提供抜粋:
************

『キングオブコント2019』感想
◆ファーストステージ◆
うるとらブギーズ【催眠術】…462点(ファーストステージ2位)
催眠術師タクヤ(佐々木)のショーに客として来ていたカシモトさん(八木)。しかし、カシモトさんの“喋っている人と同時に喋ってしまう”癖によって現場はかき乱されていく…。
まず、喋っている人と同時に喋ってしまうという奇妙な設定を催眠術ショーというシチュエーションに当てはめたのが凄い。この設定を一番活かせるシチュエーションだったと思う。仕掛けが分かってからは、笑いが途切れることなく持続するように作られているのも凄い。この設定を思い付いたとして、5分間失速せずに持続させるのは中々難しいのでは、と思った。はじめに催眠術師とカシモトさんの二人だけの会話を十分に見せておき、次にマキキョウコさんという別の客を介した空間づくりが始まる。「神奈川県から参りました、一緒だ」みたいなさりげない台詞にカシモトさんの妙な憎めなさみたいなものを憶える。その後結局カシモトさんに催眠術をかける事となるが失敗。催眠術師の感情まで再現して喋ってしまうカシモトさんの滑稽さよ。そして途轍もなく笑ったのが、他の観客の声まで全て拾ってしまうカシモトさんの姿。「カシモト泣くなー!」という声援や、「あ、あ!」というカシモトさんを遊び者にするヤジも全てないまぜに再現してしまうあの姿。多くの第三者をいるように見せるスタイルについてはかが屋の名前が挙がることが多いが、中々どうしてうるブギも負けていないなと思った。そして催眠術師はカシモトさんに「喋った人と同時に喋らなくなる」という催眠をかける事に成功するが、少し前にかけた左手が開かなくなる催眠も時間差で今かかってしまうというオチ。このコント、オチをつけるのが相当難しいタイプのコントだと思ったけど、あまりにもすんなり受け入れられるオチで気持ちが良かった。結果、トップバッターにして2位通過という快挙を成し遂げたうるブギのこのコント。5位以上通過の頃のルールならまだしも、3位以上通過の厳しいルール下でトップバッターがここまでの評価を受けたというのは快挙と言える。
ネルソンズ【野球部】…446点(ファーストステージ6位)
同じ野球部の同級生(岸)からマネージャーの良からぬ噂を聞いてしまった野球部員(和田)は、その噂を「絶対に言うな」と言われながらも野球部の先輩(青山)に話してしまう。しかし、そのマネージャーは先輩の彼女で…。

************

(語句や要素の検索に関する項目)
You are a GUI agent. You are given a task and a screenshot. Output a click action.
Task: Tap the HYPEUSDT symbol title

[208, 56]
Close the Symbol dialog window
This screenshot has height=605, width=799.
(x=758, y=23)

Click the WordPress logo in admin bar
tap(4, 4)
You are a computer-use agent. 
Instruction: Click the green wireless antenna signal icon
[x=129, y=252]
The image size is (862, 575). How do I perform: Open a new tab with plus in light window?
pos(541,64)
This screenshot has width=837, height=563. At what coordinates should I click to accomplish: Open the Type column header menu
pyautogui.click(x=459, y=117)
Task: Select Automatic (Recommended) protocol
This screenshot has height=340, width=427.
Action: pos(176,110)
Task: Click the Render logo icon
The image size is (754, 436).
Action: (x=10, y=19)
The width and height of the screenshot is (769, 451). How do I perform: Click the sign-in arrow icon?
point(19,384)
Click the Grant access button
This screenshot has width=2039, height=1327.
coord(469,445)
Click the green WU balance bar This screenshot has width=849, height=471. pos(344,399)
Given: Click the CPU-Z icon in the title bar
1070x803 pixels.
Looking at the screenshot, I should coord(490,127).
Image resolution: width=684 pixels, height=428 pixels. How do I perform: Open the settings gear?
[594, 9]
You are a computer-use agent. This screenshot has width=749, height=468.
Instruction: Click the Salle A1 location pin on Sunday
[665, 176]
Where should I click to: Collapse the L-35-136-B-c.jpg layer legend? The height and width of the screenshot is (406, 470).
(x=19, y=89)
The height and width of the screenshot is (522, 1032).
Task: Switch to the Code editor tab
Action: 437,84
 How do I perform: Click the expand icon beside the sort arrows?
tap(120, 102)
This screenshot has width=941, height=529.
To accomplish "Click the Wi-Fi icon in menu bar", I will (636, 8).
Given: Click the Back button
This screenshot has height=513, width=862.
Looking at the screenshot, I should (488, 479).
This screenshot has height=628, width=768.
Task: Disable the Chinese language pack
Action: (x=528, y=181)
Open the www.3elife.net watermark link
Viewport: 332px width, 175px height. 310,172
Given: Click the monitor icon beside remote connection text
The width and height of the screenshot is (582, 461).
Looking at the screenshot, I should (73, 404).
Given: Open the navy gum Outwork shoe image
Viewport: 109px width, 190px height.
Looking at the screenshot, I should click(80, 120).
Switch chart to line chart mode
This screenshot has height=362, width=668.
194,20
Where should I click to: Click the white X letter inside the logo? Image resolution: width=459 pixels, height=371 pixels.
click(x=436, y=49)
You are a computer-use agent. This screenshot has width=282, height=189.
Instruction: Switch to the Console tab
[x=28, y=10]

************

必須作業:
(a) 上記の抜粋のうち、「まず、喋っている人と同時に喋」を含む箇所から始まり「ネルソンズ【野球部】…446点(ファーストステージ6位)」で終わる部分を、一字一句変えずに返してください。
(b) 上記の行から、文字列「Where」を含む行をすべて抜き出し、そのまま返してください。

各作業の結果:
(a)
まず、喋っている人と同時に喋ってしまうという奇妙な設定を催眠術ショーというシチュエーションに当てはめたのが凄い。この設定を一番活かせるシチュエーションだったと思う。仕掛けが分かってからは、笑いが途切れることなく持続するように作られているのも凄い。この設定を思い付いたとして、5分間失速せずに持続させるのは中々難しいのでは、と思った。はじめに催眠術師とカシモトさんの二人だけの会話を十分に見せておき、次にマキキョウコさんという別の客を介した空間づくりが始まる。「神奈川県から参りました、一緒だ」みたいなさりげない台詞にカシモトさんの妙な憎めなさみたいなものを憶える。その後結局カシモトさんに催眠術をかける事となるが失敗。催眠術師の感情まで再現して喋ってしまうカシモトさんの滑稽さよ。そして途轍もなく笑ったのが、他の観客の声まで全て拾ってしまうカシモトさんの姿。「カシモト泣くなー!」という声援や、「あ、あ!」というカシモトさんを遊び者にするヤジも全てないまぜに再現してしまうあの姿。多くの第三者をいるように見せるスタイルについてはかが屋の名前が挙がることが多いが、中々どうしてうるブギも負けていないなと思った。そして催眠術師はカシモトさんに「喋った人と同時に喋らなくなる」という催眠をかける事に成功するが、少し前にかけた左手が開かなくなる催眠も時間差で今かかってしまうというオチ。このコント、オチをつけるのが相当難しいタイプのコントだと思ったけど、あまりにもすんなり受け入れられるオチで気持ちが良かった。結果、トップバッターにして2位通過という快挙を成し遂げたうるブギのこのコント。5位以上通過の頃のルールならまだしも、3位以上通過の厳しいルール下でトップバッターがここまでの評価を受けたというのは快挙と言える。
ネルソンズ【野球部】…446点(ファーストステージ6位)

(b)
Where should I click to: Collapse the L-35-136-B-c.jpg layer legend? The height and width of the screenshot is (406, 470).
Where should I click to: Click the white X letter inside the logo? Image resolution: width=459 pixels, height=371 pixels.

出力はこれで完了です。